# Collected data:
- - - -
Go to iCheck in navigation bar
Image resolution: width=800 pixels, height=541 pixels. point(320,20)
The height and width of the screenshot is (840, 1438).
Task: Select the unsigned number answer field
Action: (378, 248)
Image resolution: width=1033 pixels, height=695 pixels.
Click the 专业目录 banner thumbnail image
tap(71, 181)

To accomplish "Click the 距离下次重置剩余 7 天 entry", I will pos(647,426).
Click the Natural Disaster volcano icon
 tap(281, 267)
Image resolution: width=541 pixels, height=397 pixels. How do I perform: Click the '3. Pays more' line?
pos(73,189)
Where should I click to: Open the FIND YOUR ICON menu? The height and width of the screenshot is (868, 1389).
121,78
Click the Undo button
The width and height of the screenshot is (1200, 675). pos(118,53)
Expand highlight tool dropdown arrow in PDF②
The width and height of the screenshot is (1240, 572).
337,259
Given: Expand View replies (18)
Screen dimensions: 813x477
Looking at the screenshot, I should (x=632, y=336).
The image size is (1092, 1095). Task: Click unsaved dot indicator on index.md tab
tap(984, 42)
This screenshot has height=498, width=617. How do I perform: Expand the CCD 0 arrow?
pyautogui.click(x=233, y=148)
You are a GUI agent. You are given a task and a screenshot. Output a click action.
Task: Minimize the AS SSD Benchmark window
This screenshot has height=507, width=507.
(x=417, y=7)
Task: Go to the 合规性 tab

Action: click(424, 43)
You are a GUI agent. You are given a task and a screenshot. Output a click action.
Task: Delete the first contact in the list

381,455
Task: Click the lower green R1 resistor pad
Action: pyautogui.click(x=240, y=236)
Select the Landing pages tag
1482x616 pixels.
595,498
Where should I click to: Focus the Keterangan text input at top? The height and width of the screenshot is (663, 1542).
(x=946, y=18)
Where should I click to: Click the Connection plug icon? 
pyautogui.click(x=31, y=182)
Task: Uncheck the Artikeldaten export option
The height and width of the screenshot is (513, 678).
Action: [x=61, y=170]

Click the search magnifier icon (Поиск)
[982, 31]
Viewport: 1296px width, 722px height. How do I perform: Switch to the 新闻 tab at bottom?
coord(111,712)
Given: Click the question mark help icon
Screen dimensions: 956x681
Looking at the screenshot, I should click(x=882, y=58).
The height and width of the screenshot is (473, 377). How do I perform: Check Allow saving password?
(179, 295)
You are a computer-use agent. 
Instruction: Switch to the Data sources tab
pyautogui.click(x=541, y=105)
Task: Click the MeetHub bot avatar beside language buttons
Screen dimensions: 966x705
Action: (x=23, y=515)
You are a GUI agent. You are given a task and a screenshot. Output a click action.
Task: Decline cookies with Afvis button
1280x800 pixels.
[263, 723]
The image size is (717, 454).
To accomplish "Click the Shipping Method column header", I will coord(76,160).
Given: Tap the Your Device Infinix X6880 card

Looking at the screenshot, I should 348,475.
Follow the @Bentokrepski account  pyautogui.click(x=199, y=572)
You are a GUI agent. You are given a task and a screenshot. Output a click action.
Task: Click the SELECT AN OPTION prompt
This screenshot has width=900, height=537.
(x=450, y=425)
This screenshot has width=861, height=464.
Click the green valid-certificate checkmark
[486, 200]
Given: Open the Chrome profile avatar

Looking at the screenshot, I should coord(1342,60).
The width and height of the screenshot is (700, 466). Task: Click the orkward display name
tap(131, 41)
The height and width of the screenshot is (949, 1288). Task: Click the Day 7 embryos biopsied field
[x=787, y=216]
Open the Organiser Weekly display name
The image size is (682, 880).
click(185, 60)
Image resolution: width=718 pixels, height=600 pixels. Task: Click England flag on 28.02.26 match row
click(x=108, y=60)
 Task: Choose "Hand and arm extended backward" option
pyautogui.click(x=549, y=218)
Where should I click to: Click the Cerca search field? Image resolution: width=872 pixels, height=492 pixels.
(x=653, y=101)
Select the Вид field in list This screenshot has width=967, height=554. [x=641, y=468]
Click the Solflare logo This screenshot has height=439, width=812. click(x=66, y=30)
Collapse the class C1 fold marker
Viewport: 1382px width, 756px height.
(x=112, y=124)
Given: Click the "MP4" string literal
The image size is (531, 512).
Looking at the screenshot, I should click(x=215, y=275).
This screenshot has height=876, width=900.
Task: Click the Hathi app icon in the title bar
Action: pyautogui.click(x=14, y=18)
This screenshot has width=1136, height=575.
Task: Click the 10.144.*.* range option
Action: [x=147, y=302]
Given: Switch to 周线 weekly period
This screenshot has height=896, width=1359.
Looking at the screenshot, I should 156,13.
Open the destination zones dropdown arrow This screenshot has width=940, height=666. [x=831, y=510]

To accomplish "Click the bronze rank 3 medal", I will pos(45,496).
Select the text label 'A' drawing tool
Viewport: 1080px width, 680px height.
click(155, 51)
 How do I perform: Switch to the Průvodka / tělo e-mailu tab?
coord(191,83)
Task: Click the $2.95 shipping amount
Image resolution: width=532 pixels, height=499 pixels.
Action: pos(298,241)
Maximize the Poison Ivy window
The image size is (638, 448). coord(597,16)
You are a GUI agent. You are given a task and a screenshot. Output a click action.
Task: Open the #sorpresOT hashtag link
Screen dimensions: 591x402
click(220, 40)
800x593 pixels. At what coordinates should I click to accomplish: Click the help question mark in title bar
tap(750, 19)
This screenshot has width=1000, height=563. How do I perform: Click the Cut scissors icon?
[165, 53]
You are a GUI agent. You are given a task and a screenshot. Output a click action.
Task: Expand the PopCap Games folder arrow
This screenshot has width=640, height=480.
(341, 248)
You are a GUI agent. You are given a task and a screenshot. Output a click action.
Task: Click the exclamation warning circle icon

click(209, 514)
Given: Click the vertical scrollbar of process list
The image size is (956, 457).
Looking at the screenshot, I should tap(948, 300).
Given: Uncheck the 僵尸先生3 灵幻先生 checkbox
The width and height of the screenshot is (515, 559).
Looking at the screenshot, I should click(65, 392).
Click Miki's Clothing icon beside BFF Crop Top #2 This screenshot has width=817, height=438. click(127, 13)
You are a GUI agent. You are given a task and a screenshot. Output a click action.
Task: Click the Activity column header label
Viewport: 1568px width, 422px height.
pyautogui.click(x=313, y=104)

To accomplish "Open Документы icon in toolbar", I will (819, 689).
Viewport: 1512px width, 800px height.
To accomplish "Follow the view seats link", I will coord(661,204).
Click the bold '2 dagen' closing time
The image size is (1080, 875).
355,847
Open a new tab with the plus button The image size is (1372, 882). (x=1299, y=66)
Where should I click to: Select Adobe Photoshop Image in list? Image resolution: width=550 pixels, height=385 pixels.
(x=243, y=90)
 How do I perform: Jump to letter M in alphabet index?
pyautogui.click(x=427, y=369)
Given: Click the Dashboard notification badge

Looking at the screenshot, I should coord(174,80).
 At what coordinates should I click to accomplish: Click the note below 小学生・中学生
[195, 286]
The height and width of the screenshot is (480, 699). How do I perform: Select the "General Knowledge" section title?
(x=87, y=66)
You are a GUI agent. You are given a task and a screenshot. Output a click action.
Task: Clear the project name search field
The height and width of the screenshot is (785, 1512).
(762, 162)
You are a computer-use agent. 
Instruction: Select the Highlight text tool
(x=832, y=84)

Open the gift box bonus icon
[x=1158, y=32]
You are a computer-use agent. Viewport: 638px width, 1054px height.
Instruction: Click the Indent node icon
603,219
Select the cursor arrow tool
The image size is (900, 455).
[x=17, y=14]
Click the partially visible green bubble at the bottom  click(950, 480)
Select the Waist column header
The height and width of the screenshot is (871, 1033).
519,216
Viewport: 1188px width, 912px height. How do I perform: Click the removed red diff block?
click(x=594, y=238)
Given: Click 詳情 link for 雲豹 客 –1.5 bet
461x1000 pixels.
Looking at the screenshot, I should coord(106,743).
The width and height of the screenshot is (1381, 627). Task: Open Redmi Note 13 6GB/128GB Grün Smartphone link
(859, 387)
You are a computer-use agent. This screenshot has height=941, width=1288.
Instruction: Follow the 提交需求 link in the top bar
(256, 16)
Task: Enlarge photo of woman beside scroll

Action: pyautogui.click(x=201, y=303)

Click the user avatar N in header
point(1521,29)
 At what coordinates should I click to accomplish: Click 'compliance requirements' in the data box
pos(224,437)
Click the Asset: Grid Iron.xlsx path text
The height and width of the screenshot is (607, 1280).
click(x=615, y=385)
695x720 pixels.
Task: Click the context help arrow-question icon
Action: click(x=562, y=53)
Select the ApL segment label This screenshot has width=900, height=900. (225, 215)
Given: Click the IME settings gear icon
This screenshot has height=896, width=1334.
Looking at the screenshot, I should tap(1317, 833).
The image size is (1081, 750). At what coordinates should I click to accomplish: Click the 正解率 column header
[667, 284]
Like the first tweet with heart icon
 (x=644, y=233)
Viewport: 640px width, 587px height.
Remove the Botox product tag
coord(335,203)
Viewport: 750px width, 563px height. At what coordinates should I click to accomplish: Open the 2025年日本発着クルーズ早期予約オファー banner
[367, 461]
- - - -
# HOW TO COMPLETE THIS TASK:
Please return all lines from the records that hold the word "Uncheck".

# WRITTEN ANSWER:
Task: Uncheck the Artikeldaten export option
Given: Uncheck the 僵尸先生3 灵幻先生 checkbox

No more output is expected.